▶ WHAT YOU WILL DO
Using the listing below, give the number of lines in which the string "horizontal" appears, and nothing else.

▶ DATA FOR THIS EXERCISE
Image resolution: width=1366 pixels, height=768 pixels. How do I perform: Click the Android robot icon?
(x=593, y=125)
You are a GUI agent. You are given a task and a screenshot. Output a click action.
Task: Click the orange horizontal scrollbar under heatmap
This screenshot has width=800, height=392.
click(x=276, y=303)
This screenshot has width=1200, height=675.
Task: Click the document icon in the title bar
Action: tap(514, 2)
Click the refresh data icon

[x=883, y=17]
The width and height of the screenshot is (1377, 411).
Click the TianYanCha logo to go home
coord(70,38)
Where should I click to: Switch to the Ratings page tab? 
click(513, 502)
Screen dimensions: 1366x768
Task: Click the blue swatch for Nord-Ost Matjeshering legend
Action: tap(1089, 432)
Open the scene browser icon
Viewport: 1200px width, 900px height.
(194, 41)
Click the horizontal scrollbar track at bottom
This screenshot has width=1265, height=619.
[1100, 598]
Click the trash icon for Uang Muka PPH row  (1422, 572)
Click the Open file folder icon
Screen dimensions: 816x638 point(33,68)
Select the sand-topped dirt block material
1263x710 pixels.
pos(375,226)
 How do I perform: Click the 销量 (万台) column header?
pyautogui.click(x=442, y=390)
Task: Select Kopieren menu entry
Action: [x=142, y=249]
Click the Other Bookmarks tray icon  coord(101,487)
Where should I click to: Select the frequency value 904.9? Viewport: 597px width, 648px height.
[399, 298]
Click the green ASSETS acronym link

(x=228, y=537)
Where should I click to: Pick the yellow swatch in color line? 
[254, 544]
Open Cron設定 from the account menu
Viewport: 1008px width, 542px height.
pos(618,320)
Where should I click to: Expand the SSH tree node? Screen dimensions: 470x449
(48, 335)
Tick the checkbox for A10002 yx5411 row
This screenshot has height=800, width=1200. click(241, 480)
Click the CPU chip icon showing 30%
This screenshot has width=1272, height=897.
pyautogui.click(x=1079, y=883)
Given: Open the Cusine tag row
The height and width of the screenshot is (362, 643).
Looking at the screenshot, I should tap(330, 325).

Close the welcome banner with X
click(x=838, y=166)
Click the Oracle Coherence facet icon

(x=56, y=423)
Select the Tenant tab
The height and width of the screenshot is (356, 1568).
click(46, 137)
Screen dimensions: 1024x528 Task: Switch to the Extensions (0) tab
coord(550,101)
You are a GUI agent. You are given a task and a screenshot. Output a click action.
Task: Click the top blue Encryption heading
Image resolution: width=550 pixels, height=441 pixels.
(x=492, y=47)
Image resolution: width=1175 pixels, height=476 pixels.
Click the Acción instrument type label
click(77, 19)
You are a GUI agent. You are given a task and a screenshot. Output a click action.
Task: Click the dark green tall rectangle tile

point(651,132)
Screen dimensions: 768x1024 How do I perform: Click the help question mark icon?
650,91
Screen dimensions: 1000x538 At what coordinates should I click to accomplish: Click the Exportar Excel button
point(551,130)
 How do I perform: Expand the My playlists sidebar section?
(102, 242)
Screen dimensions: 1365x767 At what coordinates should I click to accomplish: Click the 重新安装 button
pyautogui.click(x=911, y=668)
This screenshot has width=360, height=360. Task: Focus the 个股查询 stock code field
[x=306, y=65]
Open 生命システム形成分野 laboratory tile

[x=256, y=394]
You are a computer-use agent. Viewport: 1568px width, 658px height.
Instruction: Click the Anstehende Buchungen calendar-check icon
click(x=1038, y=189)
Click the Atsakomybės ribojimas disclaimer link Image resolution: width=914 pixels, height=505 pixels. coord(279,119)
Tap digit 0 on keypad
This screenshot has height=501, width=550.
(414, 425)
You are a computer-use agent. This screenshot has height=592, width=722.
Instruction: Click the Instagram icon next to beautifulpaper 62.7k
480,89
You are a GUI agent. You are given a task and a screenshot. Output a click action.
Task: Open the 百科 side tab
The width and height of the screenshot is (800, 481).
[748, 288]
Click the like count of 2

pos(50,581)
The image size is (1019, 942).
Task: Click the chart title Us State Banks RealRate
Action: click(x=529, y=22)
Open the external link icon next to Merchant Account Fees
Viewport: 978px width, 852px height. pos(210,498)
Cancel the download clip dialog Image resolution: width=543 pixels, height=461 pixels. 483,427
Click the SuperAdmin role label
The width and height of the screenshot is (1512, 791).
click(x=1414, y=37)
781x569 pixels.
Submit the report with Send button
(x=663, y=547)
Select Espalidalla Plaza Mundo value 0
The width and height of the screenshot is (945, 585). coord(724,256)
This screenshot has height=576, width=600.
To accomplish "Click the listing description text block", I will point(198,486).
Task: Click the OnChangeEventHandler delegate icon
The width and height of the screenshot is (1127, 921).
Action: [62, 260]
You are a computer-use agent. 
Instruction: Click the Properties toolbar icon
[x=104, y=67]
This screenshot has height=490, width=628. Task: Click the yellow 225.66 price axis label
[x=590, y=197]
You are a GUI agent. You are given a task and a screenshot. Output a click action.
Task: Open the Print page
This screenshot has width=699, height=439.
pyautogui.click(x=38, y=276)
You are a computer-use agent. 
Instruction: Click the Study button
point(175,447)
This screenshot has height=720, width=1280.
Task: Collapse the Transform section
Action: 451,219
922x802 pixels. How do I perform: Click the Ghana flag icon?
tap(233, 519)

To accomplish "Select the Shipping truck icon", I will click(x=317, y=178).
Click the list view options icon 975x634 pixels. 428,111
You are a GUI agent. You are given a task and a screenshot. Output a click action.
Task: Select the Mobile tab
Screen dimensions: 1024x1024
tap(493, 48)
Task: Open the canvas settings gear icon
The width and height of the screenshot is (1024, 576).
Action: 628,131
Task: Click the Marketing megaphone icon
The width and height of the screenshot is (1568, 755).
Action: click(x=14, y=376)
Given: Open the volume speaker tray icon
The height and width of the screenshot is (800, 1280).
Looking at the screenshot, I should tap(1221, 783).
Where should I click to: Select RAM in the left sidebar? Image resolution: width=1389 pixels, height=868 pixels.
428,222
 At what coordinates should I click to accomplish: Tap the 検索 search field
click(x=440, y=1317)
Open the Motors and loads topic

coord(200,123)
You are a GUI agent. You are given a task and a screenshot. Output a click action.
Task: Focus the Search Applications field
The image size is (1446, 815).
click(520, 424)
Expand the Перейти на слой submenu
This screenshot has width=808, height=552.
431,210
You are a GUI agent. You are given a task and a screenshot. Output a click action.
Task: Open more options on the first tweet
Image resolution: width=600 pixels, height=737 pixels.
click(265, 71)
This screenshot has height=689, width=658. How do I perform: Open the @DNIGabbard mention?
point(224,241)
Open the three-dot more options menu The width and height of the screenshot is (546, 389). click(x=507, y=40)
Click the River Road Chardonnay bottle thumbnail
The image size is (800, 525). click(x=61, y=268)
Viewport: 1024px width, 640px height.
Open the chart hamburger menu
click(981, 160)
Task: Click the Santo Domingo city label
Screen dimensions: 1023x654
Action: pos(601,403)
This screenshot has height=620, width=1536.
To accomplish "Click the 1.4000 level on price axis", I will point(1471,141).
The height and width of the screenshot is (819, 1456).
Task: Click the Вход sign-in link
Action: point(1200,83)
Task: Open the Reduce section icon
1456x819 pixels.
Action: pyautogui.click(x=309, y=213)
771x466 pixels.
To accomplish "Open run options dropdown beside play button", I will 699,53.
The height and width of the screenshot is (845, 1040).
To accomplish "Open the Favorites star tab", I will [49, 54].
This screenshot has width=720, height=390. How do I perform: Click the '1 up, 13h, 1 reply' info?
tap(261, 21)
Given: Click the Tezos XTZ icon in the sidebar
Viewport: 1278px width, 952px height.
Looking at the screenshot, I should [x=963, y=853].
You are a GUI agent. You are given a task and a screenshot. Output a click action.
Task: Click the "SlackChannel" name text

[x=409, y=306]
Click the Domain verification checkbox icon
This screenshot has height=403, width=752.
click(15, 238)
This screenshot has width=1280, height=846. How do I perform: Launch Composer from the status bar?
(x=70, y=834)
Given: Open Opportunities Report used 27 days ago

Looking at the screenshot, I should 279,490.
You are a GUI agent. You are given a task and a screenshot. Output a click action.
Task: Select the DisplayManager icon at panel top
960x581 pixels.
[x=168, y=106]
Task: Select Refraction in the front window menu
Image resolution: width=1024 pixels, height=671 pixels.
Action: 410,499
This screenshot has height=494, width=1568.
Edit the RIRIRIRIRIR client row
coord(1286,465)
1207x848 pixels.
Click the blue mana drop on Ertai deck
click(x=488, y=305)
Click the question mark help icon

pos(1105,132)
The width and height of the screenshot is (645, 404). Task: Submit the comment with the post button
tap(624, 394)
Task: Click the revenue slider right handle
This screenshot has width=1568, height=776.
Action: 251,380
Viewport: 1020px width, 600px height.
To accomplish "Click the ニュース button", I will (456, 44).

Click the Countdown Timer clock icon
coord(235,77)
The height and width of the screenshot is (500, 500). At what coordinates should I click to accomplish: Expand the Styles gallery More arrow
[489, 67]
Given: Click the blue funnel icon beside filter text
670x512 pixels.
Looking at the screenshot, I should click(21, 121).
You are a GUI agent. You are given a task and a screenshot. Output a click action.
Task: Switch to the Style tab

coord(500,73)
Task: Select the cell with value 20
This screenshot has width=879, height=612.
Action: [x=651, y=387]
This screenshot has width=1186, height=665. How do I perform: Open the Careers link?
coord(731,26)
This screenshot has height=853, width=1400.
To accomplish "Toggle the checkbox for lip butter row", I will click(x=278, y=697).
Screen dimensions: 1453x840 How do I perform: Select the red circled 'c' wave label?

▶ WRITTEN ANSWER
2